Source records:
---+---
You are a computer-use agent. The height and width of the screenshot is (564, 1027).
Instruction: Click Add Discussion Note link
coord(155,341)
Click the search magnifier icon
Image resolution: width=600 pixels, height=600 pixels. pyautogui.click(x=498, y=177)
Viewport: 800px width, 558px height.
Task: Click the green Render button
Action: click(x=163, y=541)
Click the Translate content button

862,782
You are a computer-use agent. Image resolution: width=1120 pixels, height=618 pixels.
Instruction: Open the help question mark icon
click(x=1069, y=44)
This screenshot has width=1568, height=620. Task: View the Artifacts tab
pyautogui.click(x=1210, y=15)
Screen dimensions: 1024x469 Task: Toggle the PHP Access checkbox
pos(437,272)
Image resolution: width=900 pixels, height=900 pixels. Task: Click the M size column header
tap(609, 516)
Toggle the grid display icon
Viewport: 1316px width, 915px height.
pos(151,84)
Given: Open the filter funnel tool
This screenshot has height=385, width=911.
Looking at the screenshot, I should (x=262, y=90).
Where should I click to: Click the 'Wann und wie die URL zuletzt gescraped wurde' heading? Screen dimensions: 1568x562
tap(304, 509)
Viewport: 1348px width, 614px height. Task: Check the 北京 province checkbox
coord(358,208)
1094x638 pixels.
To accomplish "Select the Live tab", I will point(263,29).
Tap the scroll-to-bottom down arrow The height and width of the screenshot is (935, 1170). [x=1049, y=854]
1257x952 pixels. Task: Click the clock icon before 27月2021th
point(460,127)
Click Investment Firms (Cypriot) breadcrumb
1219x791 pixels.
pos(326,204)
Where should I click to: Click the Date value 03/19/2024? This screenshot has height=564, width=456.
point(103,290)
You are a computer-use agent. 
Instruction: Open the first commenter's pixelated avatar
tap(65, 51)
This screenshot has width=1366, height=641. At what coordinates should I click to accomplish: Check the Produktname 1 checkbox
---+---
Count the lines above in which the string "agent" occurs, and write the number with no other text.

3